Industrial site by Harpenden Common

Pen drawing of Heathfield works, before it was destroyed by fire in 1916. Credit: LHS archives, BF 16.1

Harpenden Fire Station stands on the site of an industrial site on the west side of Leyton Road, behind the Silver Cup, known as Heathfield Works. An early C19 engraving shows the building when it was the residence of Thomas Reynolds. From 1805 to 1856 it was let to James Wyatt, a barrister.

A number of enterprises have been associated with Heathfield Works:

  • Field’s Hat Factory was here from the 1870s until it moved to Grove Road (Southdown) in 1883, and then to Kingcroft Road in 1927.

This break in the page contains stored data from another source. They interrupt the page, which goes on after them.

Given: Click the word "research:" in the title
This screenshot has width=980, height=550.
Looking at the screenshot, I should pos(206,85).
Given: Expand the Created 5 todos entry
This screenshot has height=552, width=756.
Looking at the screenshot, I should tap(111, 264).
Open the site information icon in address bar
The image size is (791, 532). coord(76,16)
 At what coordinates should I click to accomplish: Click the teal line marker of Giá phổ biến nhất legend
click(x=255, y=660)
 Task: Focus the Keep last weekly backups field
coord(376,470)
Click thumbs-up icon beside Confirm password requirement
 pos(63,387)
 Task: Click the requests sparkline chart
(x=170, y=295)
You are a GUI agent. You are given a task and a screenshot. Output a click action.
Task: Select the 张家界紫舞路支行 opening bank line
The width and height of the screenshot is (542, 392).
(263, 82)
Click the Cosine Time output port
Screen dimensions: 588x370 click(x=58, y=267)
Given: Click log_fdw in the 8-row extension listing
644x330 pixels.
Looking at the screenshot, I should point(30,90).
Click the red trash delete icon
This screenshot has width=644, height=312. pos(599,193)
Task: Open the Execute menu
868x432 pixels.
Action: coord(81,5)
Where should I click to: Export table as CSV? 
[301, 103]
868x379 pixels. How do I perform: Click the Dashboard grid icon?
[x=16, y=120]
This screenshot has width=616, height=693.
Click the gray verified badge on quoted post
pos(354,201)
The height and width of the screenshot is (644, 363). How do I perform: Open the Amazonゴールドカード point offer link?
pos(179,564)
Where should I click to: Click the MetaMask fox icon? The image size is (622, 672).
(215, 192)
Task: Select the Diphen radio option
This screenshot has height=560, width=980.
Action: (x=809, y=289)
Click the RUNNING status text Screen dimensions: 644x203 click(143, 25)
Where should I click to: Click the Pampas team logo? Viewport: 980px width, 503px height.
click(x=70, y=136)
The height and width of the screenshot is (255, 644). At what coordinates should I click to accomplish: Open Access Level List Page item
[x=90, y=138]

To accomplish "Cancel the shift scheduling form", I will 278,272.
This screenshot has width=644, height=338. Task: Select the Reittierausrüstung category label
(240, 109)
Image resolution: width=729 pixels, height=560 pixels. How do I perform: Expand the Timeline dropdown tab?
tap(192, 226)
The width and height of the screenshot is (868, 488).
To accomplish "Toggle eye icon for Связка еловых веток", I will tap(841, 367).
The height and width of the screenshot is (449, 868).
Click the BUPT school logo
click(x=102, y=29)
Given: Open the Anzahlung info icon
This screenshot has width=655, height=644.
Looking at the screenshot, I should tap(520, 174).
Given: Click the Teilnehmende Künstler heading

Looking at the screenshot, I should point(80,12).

Abbott’s factory, c.1960. Credit: LHS archives, Jim Jarvis Collection (donated 2013)

  • Abbott, Anderson & Abbott Ltd, manufacturers of oilskins since 1867 who moved here in 1883.








(see also http://www.gracesguide.co.uk/Anderson,_Abbott_and_Anderson for some further information.)  A disastrous fire destroyed the factory full of very flammable material on 21 February 1916. They moved to temporary accommodation in Southdown, until the premises were rebuilt, and continued there until 1964, when the firm was acquired by Edward MacBean and Co. of Glasgow and all production work was transferred to Scotland.

  • The Cooper Printing Equipment Co. Ltd., Heathfield Works, Leyton Road, who produced flexographic printing presses, sheet-fed flexo and ancillary equipment, stereo manufacturing equipment and special purpose printing machines.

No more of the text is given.